**WHAT IS ASKED:**
Transcribe the listing verbatim, starting with the line that contains "Click the 误格式化硬盘 disk icon" and going on through the final line of the listing, including both of those lines.

**WORKING DATA:**
+===+

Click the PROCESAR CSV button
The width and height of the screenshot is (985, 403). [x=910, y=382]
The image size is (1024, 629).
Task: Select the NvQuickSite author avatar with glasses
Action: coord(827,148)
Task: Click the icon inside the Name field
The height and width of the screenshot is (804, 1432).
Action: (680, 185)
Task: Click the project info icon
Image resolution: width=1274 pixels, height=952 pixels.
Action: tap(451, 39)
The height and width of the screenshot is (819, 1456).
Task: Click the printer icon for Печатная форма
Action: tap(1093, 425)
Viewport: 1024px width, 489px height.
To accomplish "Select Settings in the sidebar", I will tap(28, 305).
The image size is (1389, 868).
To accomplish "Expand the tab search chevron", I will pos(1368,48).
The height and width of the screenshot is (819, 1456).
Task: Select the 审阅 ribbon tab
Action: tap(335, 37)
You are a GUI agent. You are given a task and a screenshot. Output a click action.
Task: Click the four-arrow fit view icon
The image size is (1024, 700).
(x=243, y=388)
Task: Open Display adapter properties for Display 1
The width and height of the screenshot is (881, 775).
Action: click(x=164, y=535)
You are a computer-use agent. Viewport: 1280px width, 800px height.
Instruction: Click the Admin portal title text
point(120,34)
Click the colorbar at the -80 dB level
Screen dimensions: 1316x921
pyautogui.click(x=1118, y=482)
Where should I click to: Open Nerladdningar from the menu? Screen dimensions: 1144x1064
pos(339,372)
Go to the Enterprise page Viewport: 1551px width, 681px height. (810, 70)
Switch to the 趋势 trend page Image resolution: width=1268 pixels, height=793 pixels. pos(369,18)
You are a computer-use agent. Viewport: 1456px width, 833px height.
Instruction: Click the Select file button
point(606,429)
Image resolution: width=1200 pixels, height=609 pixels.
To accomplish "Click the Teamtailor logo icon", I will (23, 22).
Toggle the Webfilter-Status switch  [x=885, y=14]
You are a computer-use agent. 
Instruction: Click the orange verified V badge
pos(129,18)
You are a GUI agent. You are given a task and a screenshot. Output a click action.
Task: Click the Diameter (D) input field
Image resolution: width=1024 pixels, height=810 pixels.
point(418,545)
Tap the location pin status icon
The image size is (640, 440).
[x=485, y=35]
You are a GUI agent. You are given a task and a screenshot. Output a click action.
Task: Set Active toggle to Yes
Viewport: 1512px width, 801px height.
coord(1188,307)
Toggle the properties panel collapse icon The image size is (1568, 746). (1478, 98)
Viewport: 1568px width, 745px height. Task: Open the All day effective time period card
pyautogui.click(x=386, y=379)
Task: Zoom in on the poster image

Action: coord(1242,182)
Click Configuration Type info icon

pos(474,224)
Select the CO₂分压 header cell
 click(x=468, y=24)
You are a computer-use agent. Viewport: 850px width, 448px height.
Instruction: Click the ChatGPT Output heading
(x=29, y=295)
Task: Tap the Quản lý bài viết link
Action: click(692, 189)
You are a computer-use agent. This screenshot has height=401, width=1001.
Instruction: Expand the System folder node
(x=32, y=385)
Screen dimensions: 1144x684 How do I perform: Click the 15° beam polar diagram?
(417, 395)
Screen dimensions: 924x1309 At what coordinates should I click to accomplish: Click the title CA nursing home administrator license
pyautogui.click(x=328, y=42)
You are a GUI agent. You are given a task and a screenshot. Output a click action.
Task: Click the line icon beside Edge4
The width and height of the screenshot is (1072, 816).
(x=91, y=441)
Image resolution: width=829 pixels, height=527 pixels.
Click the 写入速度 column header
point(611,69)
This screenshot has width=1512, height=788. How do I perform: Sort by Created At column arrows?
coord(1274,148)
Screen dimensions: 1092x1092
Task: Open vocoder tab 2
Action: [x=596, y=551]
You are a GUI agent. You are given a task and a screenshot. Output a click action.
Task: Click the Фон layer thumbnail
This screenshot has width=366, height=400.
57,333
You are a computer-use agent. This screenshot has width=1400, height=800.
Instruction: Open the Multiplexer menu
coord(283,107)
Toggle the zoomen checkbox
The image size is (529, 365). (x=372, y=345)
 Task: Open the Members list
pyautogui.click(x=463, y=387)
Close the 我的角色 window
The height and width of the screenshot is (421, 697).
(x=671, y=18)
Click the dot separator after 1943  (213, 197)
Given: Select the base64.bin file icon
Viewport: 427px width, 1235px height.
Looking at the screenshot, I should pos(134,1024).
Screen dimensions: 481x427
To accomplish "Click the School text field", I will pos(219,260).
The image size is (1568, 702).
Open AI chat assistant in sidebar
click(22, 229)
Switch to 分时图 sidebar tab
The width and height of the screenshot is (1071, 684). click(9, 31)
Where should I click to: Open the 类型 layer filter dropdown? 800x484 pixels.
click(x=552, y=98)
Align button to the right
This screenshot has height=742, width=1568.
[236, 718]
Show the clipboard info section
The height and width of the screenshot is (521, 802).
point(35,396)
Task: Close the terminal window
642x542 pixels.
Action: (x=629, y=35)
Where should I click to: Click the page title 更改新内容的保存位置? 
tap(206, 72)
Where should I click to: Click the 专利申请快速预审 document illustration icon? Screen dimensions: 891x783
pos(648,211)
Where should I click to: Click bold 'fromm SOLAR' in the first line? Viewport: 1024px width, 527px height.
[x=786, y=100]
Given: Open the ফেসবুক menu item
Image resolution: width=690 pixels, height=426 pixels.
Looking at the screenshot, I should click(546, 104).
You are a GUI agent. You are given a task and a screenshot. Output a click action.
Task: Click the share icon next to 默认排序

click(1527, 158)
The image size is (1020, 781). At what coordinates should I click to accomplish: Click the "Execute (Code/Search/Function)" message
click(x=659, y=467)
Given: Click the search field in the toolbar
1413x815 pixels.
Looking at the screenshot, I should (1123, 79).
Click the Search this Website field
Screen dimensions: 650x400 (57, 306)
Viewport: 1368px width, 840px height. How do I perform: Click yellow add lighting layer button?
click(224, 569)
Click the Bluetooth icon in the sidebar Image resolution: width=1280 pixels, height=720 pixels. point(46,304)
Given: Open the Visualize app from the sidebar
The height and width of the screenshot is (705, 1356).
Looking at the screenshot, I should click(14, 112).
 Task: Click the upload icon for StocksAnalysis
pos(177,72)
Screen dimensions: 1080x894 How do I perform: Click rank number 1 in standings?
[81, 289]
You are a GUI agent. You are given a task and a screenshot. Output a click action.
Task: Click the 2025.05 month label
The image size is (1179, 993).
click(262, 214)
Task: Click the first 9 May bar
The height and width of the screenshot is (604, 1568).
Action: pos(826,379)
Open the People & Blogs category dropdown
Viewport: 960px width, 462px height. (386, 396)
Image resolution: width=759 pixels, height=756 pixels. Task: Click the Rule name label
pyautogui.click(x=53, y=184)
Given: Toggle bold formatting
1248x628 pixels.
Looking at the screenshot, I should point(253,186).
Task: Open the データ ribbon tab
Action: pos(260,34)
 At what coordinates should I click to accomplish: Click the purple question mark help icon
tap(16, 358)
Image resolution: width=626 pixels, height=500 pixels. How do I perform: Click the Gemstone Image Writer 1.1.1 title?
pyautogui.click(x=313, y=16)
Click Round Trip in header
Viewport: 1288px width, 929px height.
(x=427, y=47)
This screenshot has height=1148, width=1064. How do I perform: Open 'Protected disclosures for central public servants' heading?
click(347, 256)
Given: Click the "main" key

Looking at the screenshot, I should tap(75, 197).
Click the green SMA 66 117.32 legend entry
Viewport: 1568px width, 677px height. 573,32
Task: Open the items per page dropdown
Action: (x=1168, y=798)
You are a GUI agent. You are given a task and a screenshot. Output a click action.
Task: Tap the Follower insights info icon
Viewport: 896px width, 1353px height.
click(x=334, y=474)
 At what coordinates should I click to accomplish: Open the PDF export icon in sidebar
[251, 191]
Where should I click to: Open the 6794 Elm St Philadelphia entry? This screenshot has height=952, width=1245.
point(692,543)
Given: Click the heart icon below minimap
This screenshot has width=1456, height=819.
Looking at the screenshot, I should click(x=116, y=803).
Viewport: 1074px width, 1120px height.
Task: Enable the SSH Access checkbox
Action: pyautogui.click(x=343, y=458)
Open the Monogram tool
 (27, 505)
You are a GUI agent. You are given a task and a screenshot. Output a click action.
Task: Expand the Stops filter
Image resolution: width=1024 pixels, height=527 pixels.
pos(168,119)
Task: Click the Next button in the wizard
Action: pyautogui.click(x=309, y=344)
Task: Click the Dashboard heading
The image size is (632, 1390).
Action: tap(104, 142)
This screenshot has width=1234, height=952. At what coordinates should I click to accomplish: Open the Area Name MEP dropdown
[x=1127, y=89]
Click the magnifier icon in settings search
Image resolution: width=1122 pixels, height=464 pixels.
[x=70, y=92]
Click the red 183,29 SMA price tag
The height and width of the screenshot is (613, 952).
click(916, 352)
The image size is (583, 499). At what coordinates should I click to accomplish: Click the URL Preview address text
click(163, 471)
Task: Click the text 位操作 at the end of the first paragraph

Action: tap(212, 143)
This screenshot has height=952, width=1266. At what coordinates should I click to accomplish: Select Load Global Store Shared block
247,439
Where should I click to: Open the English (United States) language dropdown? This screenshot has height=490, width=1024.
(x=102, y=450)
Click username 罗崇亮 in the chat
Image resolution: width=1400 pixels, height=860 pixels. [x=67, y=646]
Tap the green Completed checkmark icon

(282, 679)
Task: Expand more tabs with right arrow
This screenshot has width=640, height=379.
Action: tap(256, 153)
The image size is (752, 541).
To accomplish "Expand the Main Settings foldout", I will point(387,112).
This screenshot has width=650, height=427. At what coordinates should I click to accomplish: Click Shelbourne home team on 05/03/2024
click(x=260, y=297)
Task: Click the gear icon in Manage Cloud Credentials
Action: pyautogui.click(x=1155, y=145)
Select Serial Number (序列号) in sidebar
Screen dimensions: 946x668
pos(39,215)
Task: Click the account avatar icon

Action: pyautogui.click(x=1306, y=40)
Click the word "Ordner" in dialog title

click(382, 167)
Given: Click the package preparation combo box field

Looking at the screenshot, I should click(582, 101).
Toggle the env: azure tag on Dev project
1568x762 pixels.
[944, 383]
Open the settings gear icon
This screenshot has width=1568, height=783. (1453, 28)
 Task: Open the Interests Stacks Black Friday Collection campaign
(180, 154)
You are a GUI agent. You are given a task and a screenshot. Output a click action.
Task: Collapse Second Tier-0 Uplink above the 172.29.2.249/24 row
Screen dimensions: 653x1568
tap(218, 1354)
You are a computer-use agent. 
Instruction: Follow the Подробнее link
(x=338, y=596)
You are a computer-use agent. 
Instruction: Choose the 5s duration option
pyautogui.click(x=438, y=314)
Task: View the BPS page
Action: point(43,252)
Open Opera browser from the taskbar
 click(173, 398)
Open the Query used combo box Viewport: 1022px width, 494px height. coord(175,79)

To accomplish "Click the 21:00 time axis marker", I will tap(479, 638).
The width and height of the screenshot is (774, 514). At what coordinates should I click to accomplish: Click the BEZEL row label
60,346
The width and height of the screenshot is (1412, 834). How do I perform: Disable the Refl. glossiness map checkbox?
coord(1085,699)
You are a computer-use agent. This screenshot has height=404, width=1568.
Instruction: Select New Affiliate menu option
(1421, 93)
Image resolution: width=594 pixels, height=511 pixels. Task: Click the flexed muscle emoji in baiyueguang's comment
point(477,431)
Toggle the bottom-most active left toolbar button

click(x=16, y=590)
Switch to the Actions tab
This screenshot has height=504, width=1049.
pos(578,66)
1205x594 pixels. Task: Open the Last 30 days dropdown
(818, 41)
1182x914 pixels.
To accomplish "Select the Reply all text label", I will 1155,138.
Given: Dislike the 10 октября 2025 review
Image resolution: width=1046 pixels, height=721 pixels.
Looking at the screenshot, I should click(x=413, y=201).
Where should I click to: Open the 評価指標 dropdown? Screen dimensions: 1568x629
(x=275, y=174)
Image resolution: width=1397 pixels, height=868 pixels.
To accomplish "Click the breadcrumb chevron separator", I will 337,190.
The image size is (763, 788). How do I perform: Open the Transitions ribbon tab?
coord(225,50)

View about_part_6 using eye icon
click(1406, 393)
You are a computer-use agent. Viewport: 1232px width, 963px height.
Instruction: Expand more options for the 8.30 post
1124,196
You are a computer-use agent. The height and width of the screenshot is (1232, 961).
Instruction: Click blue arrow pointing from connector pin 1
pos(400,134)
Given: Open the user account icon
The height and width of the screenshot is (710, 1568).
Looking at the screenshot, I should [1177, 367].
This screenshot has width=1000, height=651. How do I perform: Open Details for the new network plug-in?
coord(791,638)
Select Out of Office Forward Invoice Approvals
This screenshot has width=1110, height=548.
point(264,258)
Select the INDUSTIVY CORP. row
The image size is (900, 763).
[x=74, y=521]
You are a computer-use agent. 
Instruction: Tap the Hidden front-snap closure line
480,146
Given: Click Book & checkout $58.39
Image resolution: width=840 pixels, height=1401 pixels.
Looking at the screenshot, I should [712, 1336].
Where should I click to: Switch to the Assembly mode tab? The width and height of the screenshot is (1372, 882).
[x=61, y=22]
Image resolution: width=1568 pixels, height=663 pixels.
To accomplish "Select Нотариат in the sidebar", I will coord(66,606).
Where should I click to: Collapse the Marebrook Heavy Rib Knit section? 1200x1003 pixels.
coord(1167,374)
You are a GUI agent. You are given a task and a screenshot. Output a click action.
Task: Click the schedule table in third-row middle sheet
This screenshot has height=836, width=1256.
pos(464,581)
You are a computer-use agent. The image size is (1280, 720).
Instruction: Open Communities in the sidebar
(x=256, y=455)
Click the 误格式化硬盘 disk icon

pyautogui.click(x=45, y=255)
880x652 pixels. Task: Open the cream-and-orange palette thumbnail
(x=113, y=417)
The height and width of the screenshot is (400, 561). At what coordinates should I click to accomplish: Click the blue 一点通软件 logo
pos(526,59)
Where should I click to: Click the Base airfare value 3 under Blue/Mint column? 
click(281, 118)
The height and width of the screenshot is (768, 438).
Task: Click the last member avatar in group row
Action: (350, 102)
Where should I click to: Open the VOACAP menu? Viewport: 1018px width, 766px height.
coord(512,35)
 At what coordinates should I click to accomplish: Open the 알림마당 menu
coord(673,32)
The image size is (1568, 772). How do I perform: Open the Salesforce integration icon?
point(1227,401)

+===+

**EXPECTED ANSWER:**
Click the 误格式化硬盘 disk icon

pyautogui.click(x=45, y=255)
880x652 pixels. Task: Open the cream-and-orange palette thumbnail
(x=113, y=417)
The height and width of the screenshot is (400, 561). At what coordinates should I click to accomplish: Click the blue 一点通软件 logo
pos(526,59)
Where should I click to: Click the Base airfare value 3 under Blue/Mint column? 
click(281, 118)
The height and width of the screenshot is (768, 438).
Task: Click the last member avatar in group row
Action: (350, 102)
Where should I click to: Open the VOACAP menu? Viewport: 1018px width, 766px height.
coord(512,35)
 At what coordinates should I click to accomplish: Open the 알림마당 menu
coord(673,32)
The image size is (1568, 772). How do I perform: Open the Salesforce integration icon?
point(1227,401)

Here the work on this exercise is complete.